Assignment:
Make an exact copy of the records, with the images left out.

── Entries supplied ──

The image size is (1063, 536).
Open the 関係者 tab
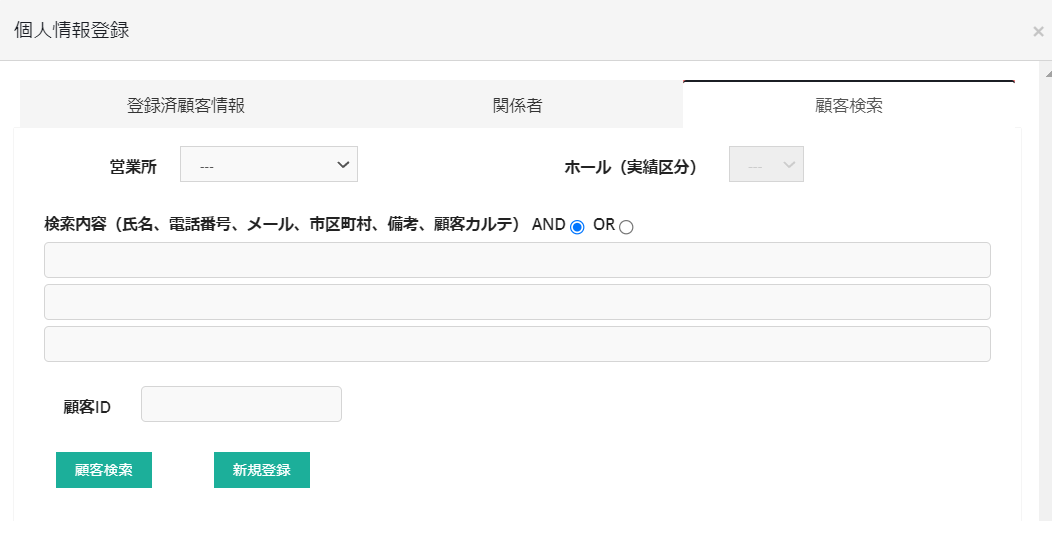pos(517,105)
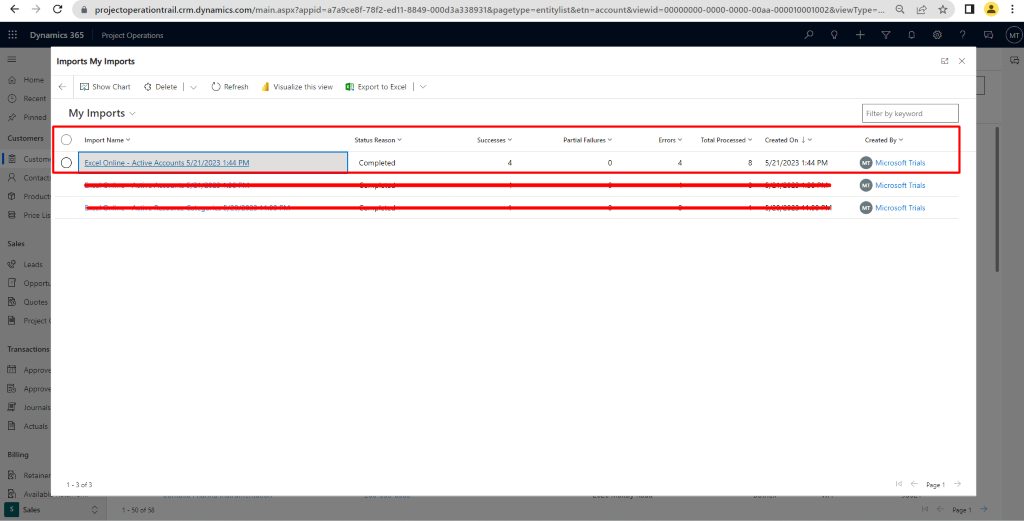
Task: Expand the My Imports view selector
Action: tap(132, 114)
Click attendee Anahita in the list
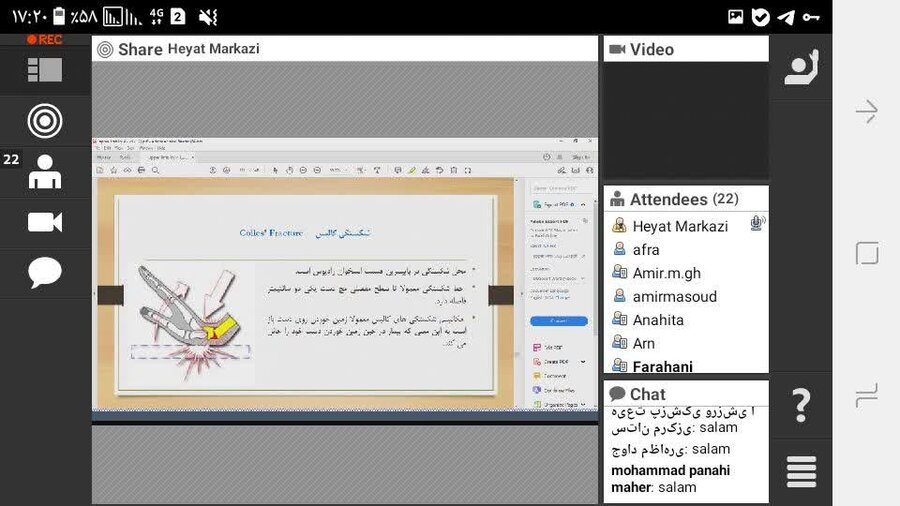900x506 pixels. [x=658, y=320]
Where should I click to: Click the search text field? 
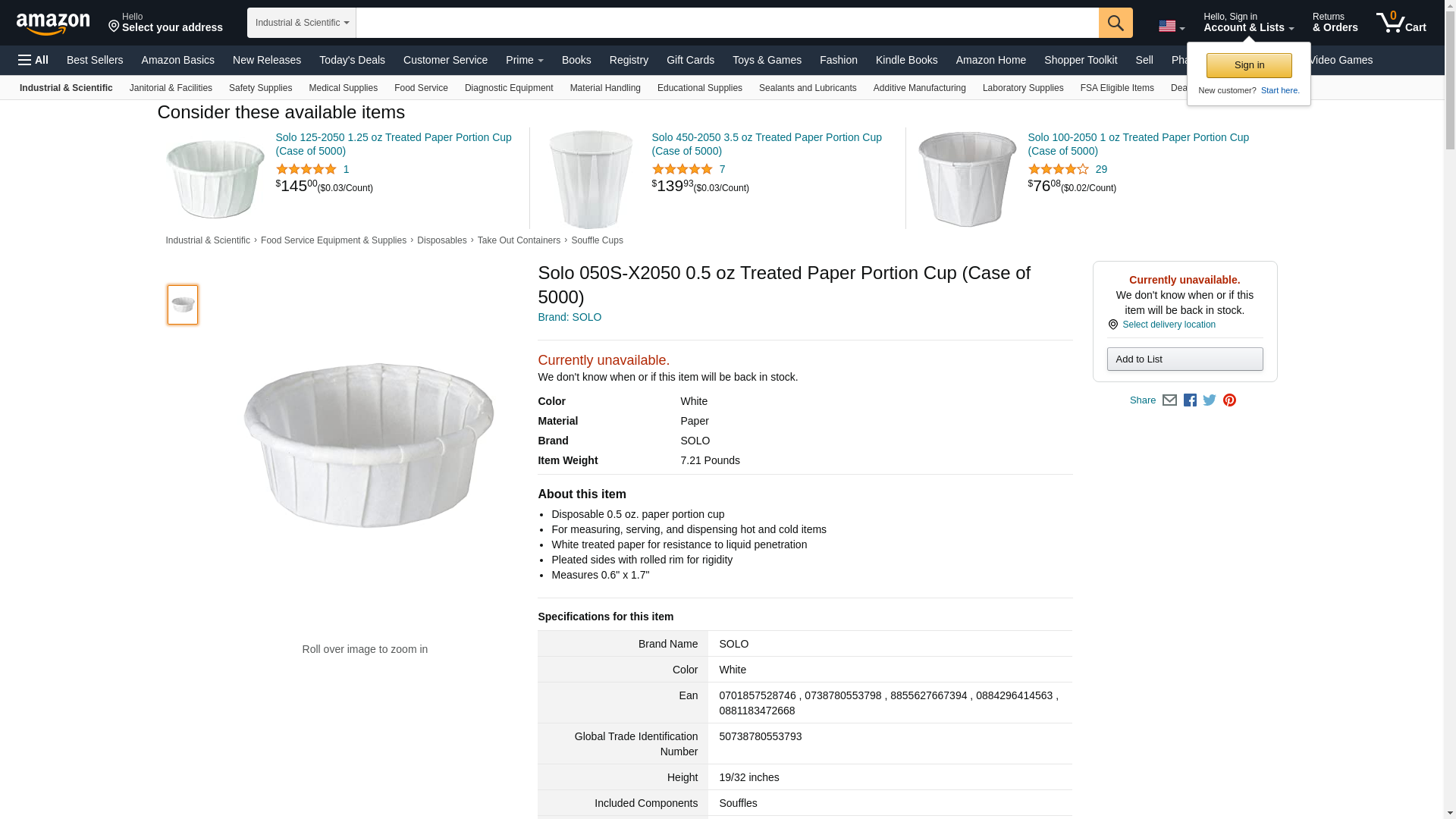click(x=726, y=23)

───

Written answer:
The image size is (1063, 536).
Open the 関係者 tab
pos(517,105)
Task: Expand the My Imports view selector
Action: tap(132, 114)
Click attendee Anahita in the list
900x506 pixels. [x=658, y=320]
Where should I click to: Click the search text field? 
click(x=726, y=23)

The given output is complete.